SpaceX Crew Dragon Takes Another Step Toward Flying Astronauts

Elon Musk’s space venture completes launch escape testing for manned spaceship.

Hawthorne, California-based SpaceX inched one step closer to bringing astronauts to space this weekend as it completed a test of the in-flight launch escape capabilities of its Crew Dragon. The Crew Dragon test flight, which launched from Cape Canaveral, Florida, atop SpaceX’s Falcon 9 rocket, showed the spaceship’s “ability to separate from Falcon 9 and carry astronauts to safety in the unlikely event of an emergency on ascent,” according to a SpaceX post on Twitter.

As part of the launch escape, the Crew Dragon fires eight SuperDraco engines, which are embedded in the sidewalls of the spacecraft, according to the SpaceX website. The engines are capable of producing 120,000 pounds of axial thrust as the Crew Dragon shoots itself away from the rocket. Like the capsule itself, the SuperDraco engines can be used multiple times. Once separated, the Crew Dragon is brought back to earth with four parachutes.

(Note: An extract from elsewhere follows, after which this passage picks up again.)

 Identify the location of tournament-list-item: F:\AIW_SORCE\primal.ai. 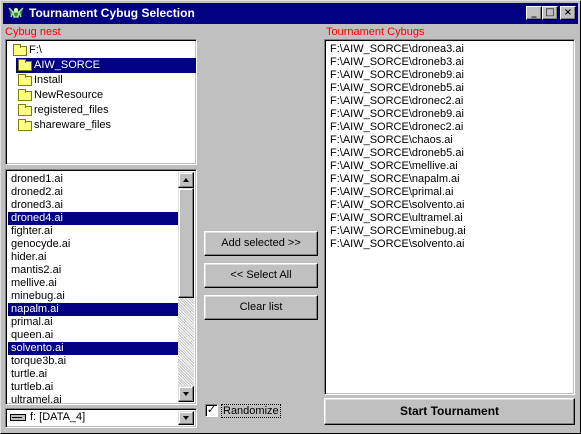
(450, 192).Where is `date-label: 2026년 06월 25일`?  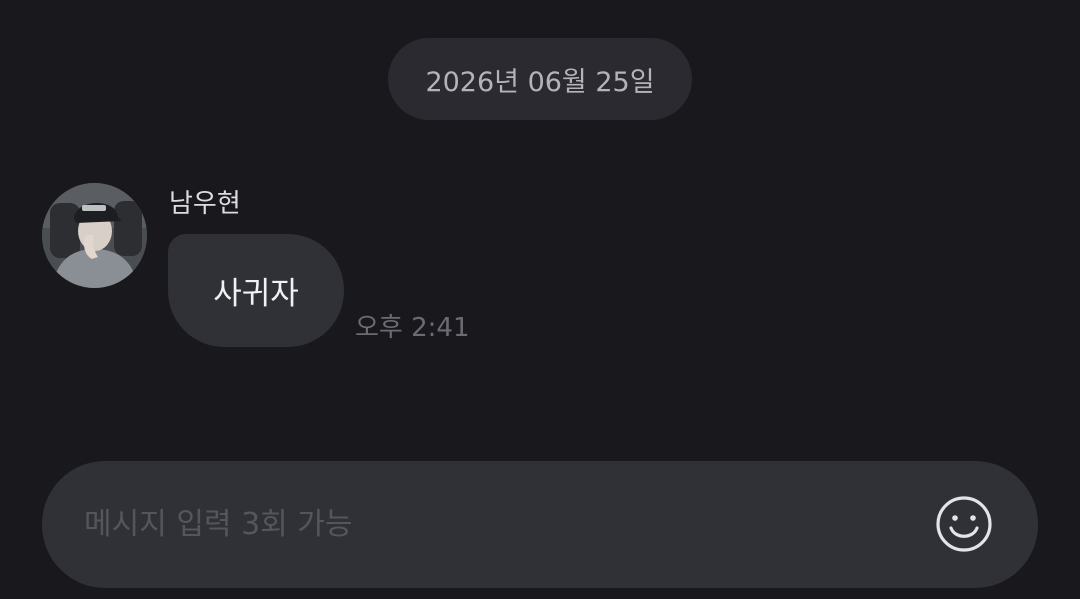 date-label: 2026년 06월 25일 is located at coordinates (540, 82).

A plan for recovery once the Crew Dragon has reached the ground is also in place. The spaceship will splash down in the Atlantic Ocean where crews on a ship named Go Searcher will retrieve it. Go Searcher is also equipped with a medical facility capable of treating the astronauts, if necessary.

NASA’s Commercial Crew Program awarded SpaceX $75 million in 2011 for its Dragon program. In 2012, the SpaceX Dragon became the first privately operated space ship to bring supplies to the International Space Station. The original intent for the Dragon was also to carry people, and the Crew Dragon represents the configuration for passengers. Crew Dragon has three windows and an environmental control system. While the Crew Dragon is fully autonomous, it will be controllable by astronauts on board and by mission control in Hawthorne, SpaceX says.